Add soaked akkha masoor, turmeric powder, coriander powder and stir the mixture.
Finally add water. Take 2 whistles on high flame. Serve hot along with bajra roti or rice.
Nagli/ Ragi flour porridge
Image by abadgirls00 from Pixabay
Health benefits: Fibers, sucrose, minerals, essential oil, antioxidants.
Preparation time: 4 min
Cooking time: 8 min
Total time: 12 min
Ingredients
¼ cup Nagli flour
2tsp jaggery powder
A pinch of salt
A pinch of cardamom powder
½ tsp ghee
½ cup water
¼ tsp oil
¼ tsp cumin seeds
Instructions
Roast Nagli flour in a pan til it gives a nice fragrance.
Take off into a plate.
Add the oil in a pan. Add cumin seeds.
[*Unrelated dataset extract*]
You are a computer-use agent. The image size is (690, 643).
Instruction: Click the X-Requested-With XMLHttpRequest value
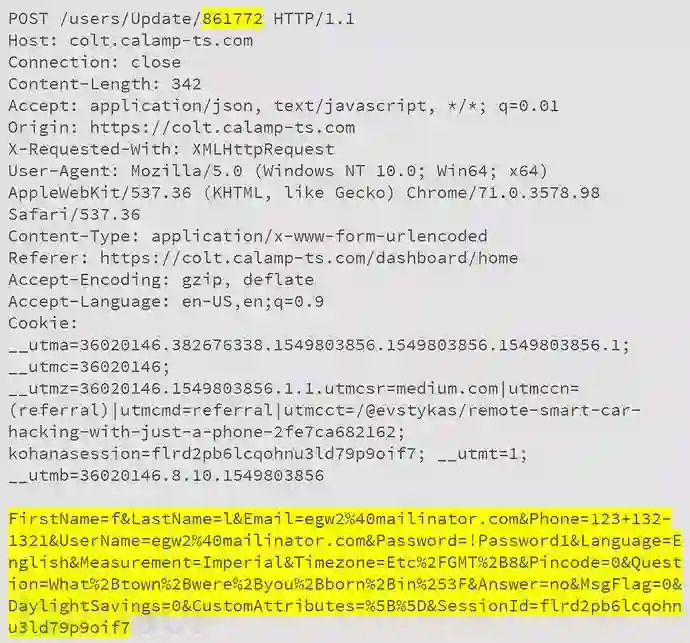point(263,149)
Wait until a crackling sound is heard.
Add water and jaggery powder. Let it boil for a while.
Mix some water into a plate containing a roasted nagli flour, make a smooth, watery paste. Add this paste into a pan slowly.
Cook it for 3minutes.Add salt and cardamom powder. Take off into a nice bowl. Serve hot with ghee topping.
6. Jowar Thalipeeth/ Paratha
Image by Varun Kulkarni from Pixabay
Health Benefits: Proteins, Fibers, Vitamin B6 (pyridoxine),manganese, vitamin C, selenium minerals, including potassium phosphorous, iron ,copper ,calcium.
Preparation time:8 min
Cooking time: 5 min
Total time: 13 min
Ingredients
½ cup jowar flour
2-3 garlic cloves
½ tsp cumin powder
¼ tsp turmeric powder
¼ tsp carom seeds
¼ tsp sesame seeds
½ chopped onion
Chopped coriander leaves
1tsp oil
Salt to taste
Water as needed for making soft dough
Instructions
Take jowar flour in a flat plate. Add carom seeds, sesame seeds, cumin powder, crushed garlic, turmeric powder, oil, salt and water.
Kneed the dough, and cover it for 1 minute.
Squat the dough on a cotton wet cloth on a flat plate in a round shape. Thalipeeth is done.
Heat a pan and cook this Thalipeeth both sides. Sprinkle some oil while roasting it on a pan.